17e-eeuwse scifi: maanreizen en zonexcursies

Aan het eind van de 18de eeuw zag het leven op de maan, volgens de Florentijnse graveur Filippo Morghen,  er ongeveer zo uit (foto: Brooklyn Museum)

De nieuwe wetenschappelijke inzichten van de 17e eeuw zetten de deur open voor wilde speculaties over buitenaards leven. Het resultaat? Een stroom van publicaties over maanreizen, zonexcursies en de vraag of marsmannetjes God zouden kennen.

Door Nienke Smit

Zouden de andere planeten in ons zonnestelsel ook bewoond zijn? En lijken deze bewoners op ons? Vragen die niet ons niet alleen nu intrigeren, maar mensen in de 17e eeuw ook al bezighielden.

In een luchtbel naar de zon

Neem bijvoorbeeld de prachtige fantasieën van Cyrano de Bergerac (1619-1655). Bergerac schreef twee satirische sciencefictionverhalen, één over een reis naar de zon en één over een reis naar de maan, Etats et Empires de la Lune (‘Staten en Rijken van de maan’) en hierop volgend Les Etats et Empires du Soleil (‘Staten en Rijken op de zon’, 1662).

In het ene boek vaart hij in een kist getrokken door ganzen naar de maan, in de andere reist hij in een luchtbel naar de zon. Hier aangekomen, beleeft de hoofdpersoon allerlei avonturen. Zijn bizarre ontmoetingen met de inwoners lopen uit op discussies over het leven op de aarde.

Nieuwe ontdekkingen over het heelal

In de 16e en 17e eeuw kwamen er betere lenzen en telescopen. Astronomen deden veel nieuwe ontdekkingen over het heelal. Hun baanbrekende onderzoek zorgde ervoor dat het klassieke natuurbeeld uit de Bijbel steeds meer scheuren begon te vertonen.

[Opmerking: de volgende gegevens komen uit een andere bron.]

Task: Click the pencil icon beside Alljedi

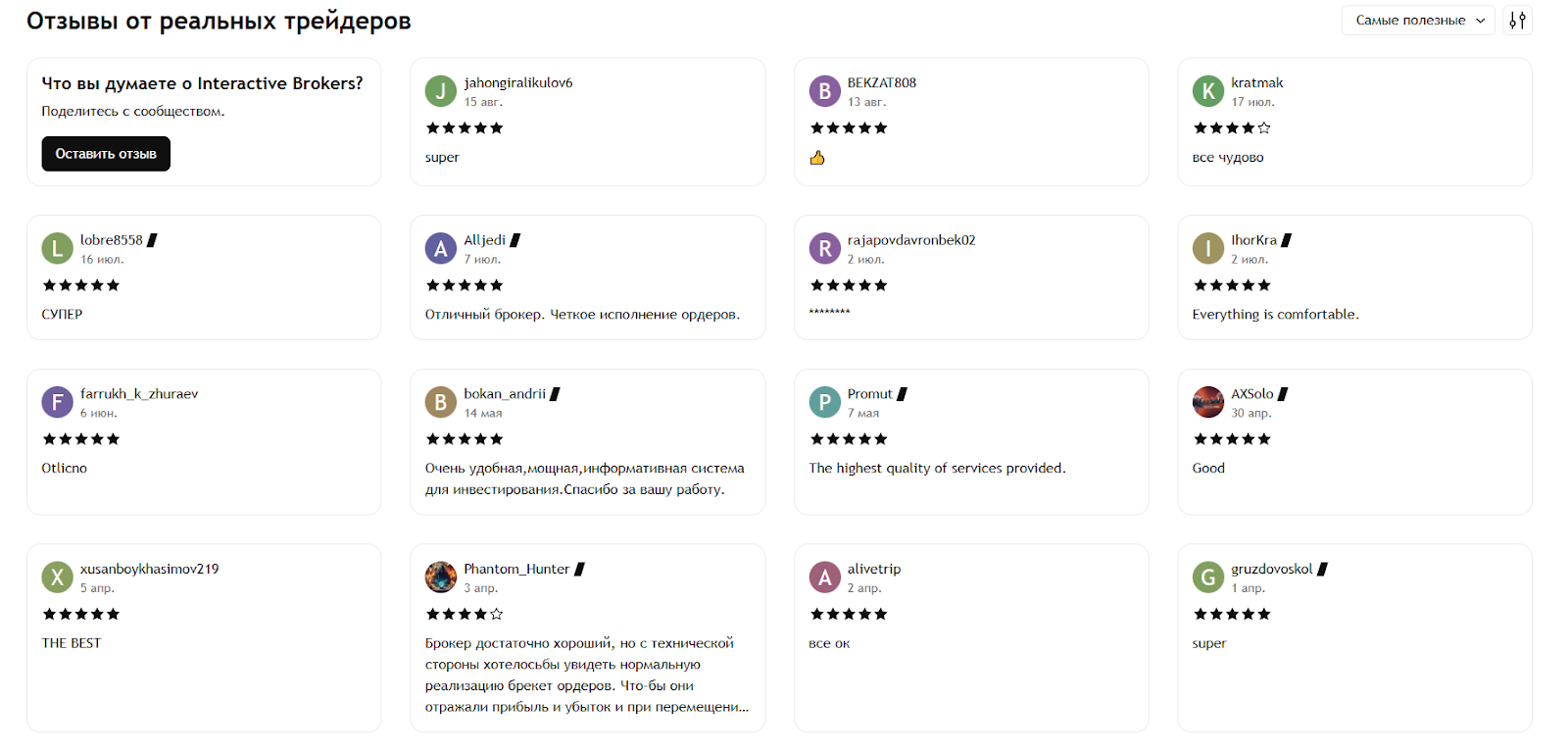Action: [x=516, y=238]
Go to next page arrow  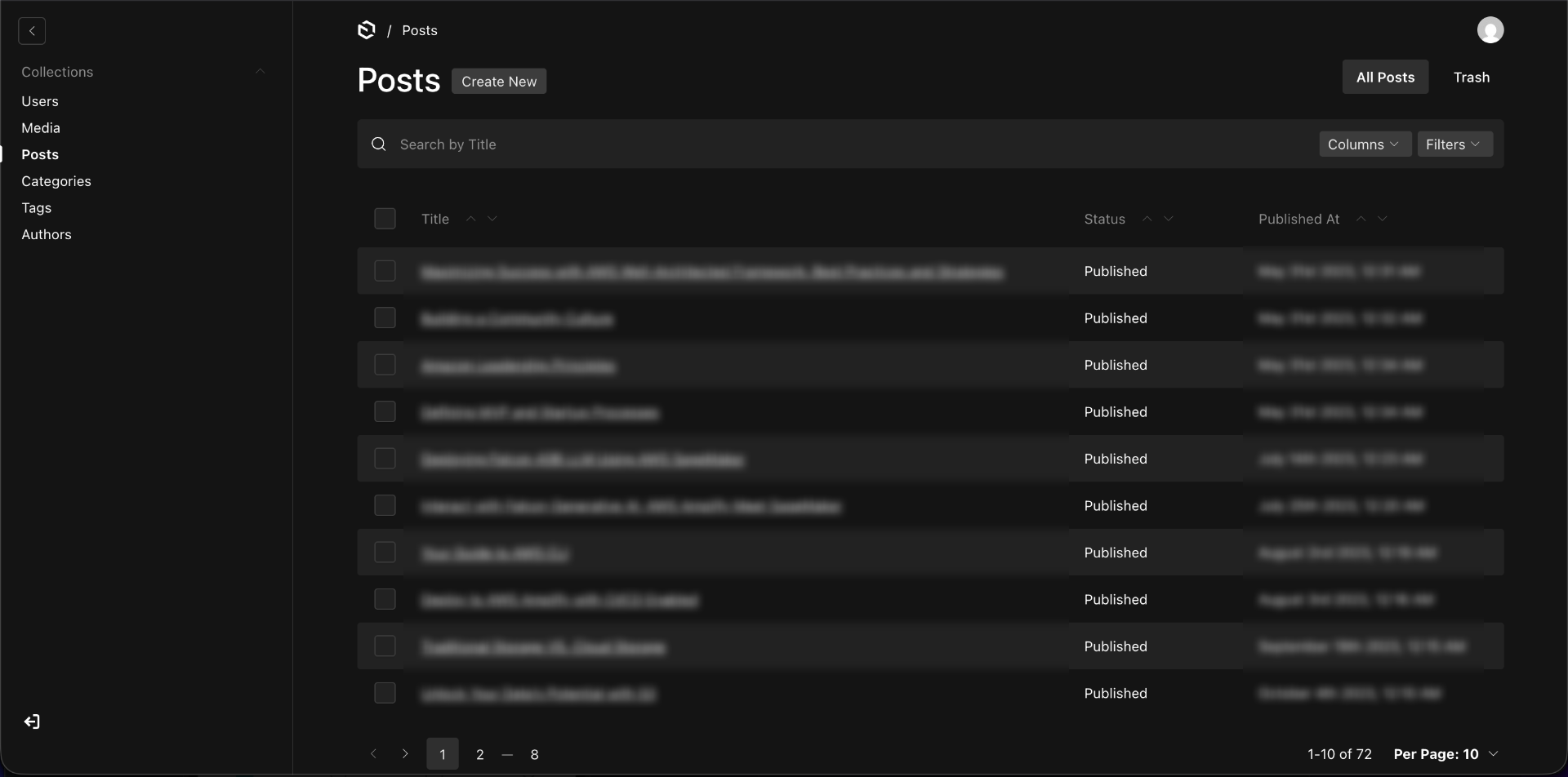pos(405,754)
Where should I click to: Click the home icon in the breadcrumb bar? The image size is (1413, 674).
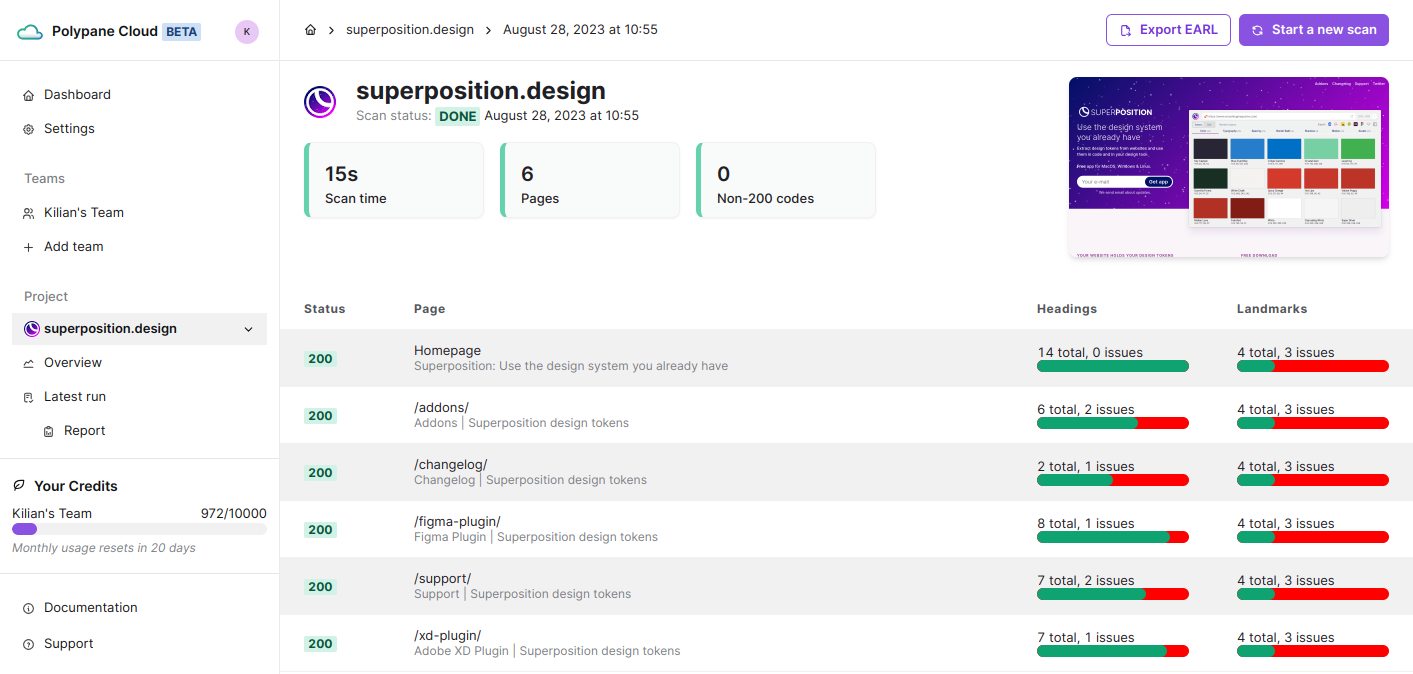[x=310, y=29]
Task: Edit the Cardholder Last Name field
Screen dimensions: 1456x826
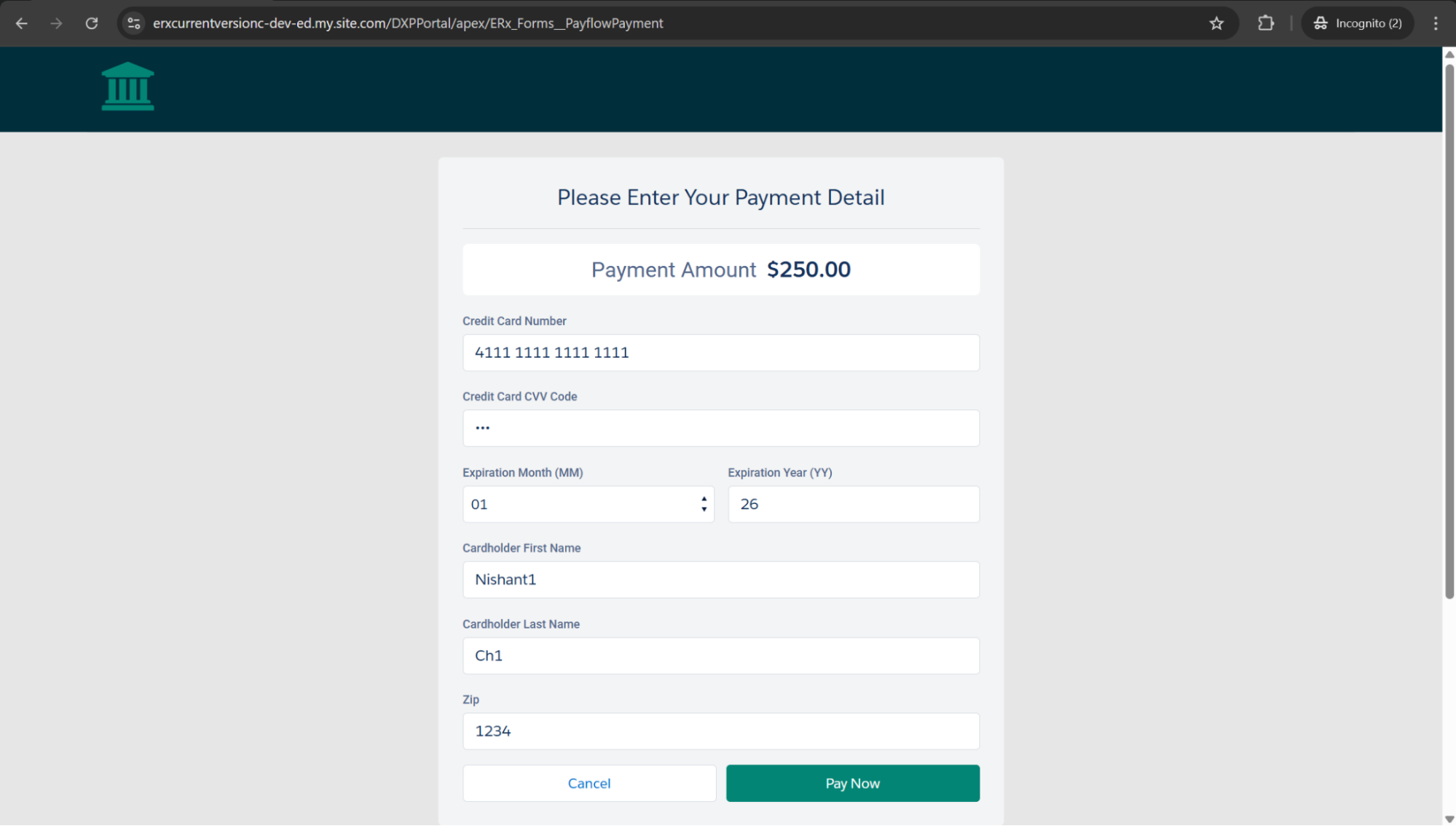Action: pyautogui.click(x=720, y=656)
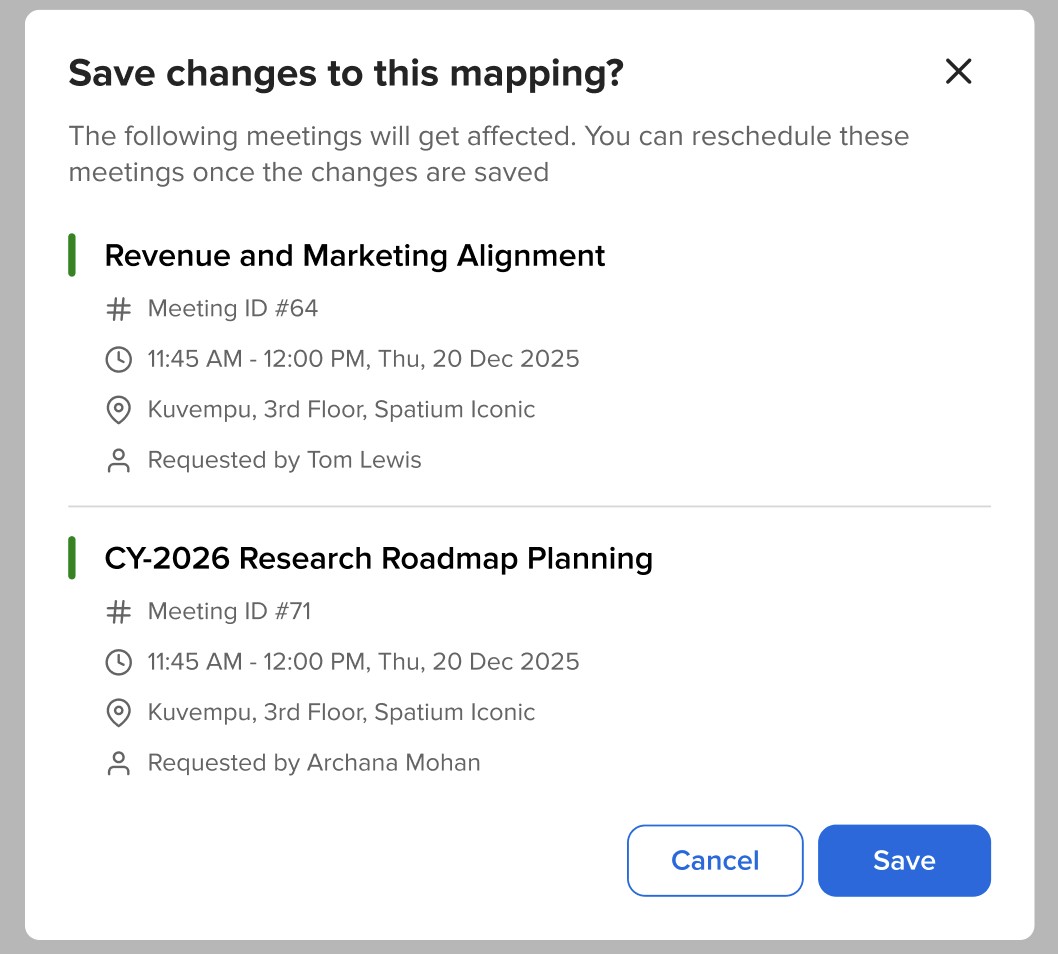Click location pin icon for Revenue meeting
This screenshot has height=954, width=1058.
tap(119, 410)
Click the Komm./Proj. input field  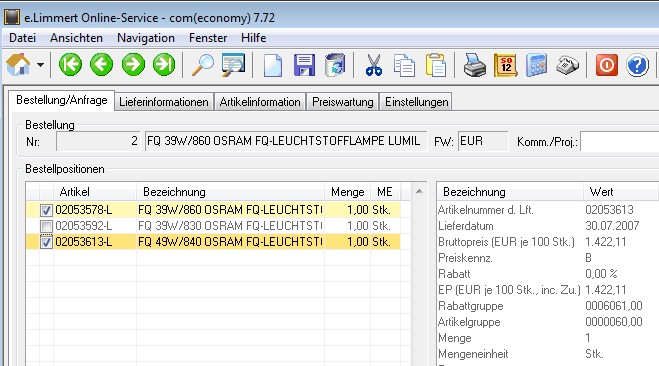pyautogui.click(x=619, y=142)
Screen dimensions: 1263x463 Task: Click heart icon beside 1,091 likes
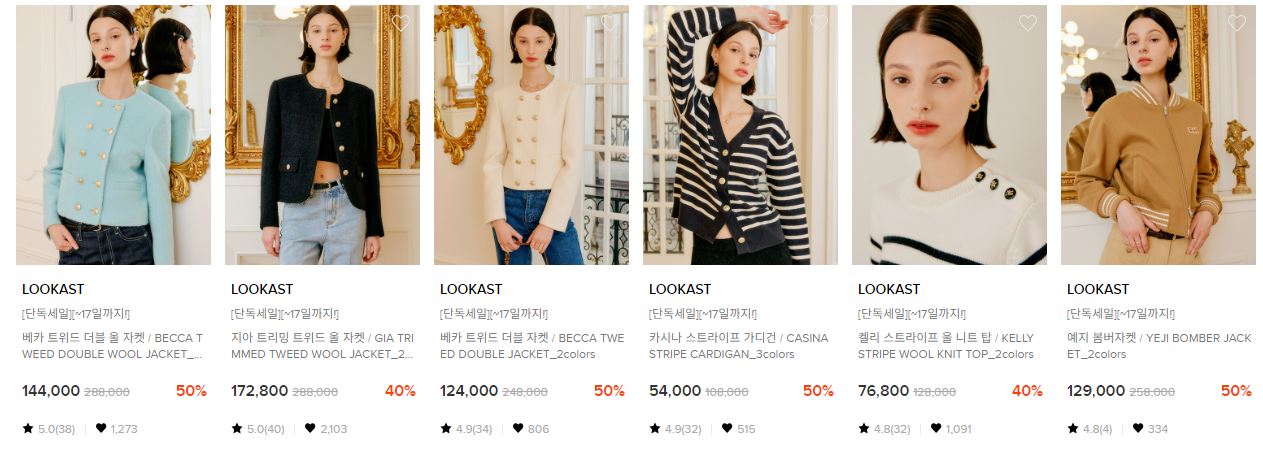tap(936, 429)
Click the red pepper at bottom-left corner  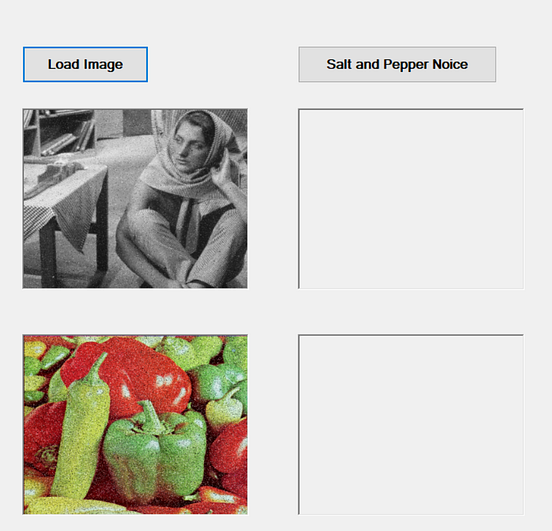[40, 437]
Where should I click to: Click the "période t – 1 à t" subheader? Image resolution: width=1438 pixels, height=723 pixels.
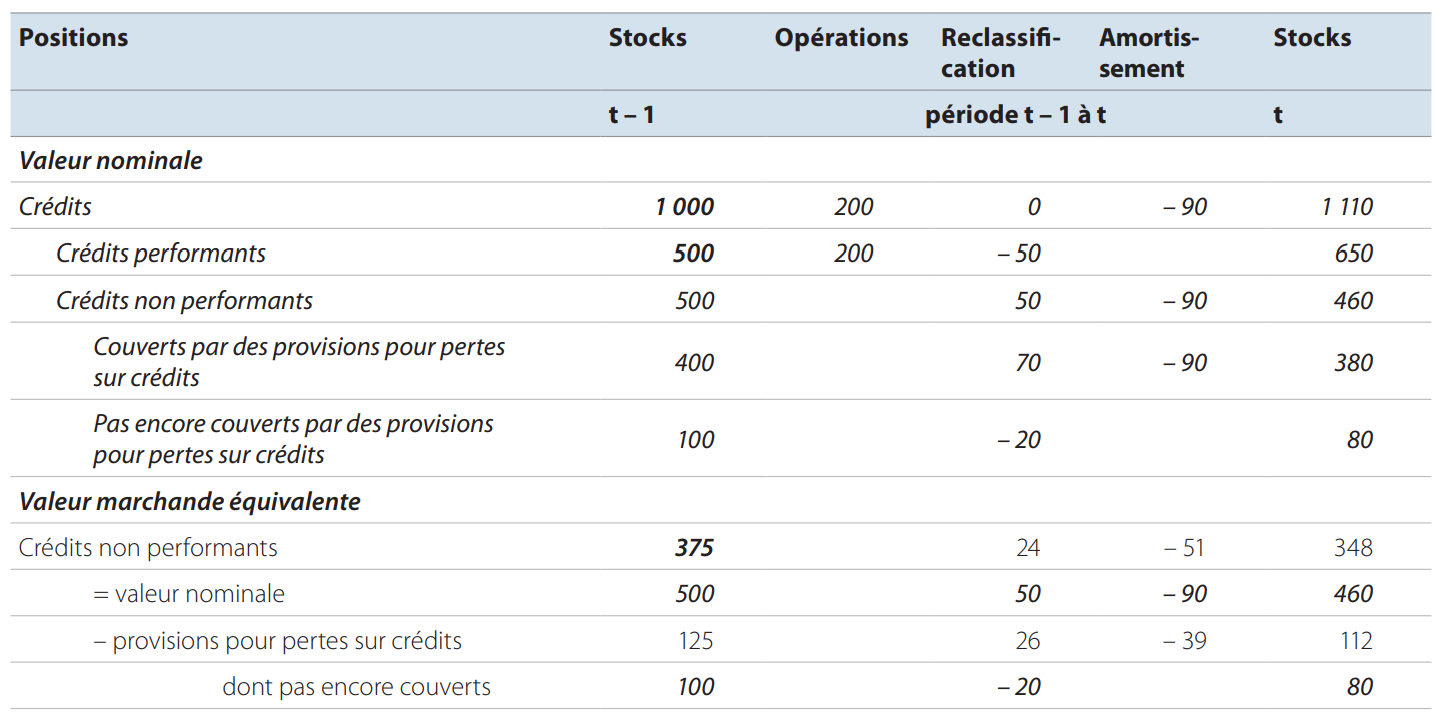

Zo kwamen sommige onderzoekers tot de conclusie dat de aarde rond de zon draaide, in plaats van andersom. In de loop van de 17e eeuw kreeg dit zogenaamde Copernicaanse wereldbeeld, vernoemd naar de grote sterrenkundige Nicolaas Copernicus (1473-1543), steeds meer aanhang.

Niet alleen de astronomische ontdekkingen, ook de ontdekkingsreizen en het voortgaande natuuronderzoek zetten het wereldbeeld op zijn kop. Er was een nieuw filosofisch kader noodzakelijk. De Franse filosoof René Descartes (1596-1650) bood zo’n nieuw kader. Het Copernicaanse wereldbeeld was een logisch onderdeel van zijn filosofie: de aarde vormde niet langer het middelpunt van het heelal. Ook zag hij de natuur als een uniform geheel, zonder strikt onderscheid tussen hemel en aarde.

Schetsten uit het boek Les Etats et Empires du Soleil ('Staten en Rijken op de zon', 1662) van Cyrano de Bergerac. (Foto's Wikimedia)
Schetsten uit het boek Les Etats et Empires du Soleil (‘Staten en Rijken op de zon’, 1662) van Cyrano de Bergerac. (Foto’s Wikimedia)

Sciencefictionboeken over buitenaards leven

In Descartes’ filosofie verviel het onderscheid tussen aardse- en hemelse zaken. Dat had grote invloed op de ideeën over buitenaards leven. Als er op andere planeten leven zou zijn, dan zou dit niet veel verschillen van dat op de aarde.

Het leidde tot allerlei speculaties over hoe het leven op die andere planeten eruit zou zien. Zowel wetenschappers als romanciers lieten zich inspireren en schreven vroegmoderne sciencefictionboeken over buitenaards leven.

Een vurig pleitbezorger van het geloof in bewoonde planeten was de Italiaanse astronoom Giordano Bruno (1545-1600). Volgens hem was elke planeet bevolkt met leven. Maar ook alle andere hemellichamen (dus ook sterren, meteoren en kometen) waren bewoond en hadden zelfs een ziel. Een belangrijke vraag die opkwam bij de voorstelling van zoveel bewoonde planeten was of deze bewoners ook God kenden. Bruno meende van wel. Hij baseerde dit oordeel op de uniformiteit, de eentonigheid, van het heelal.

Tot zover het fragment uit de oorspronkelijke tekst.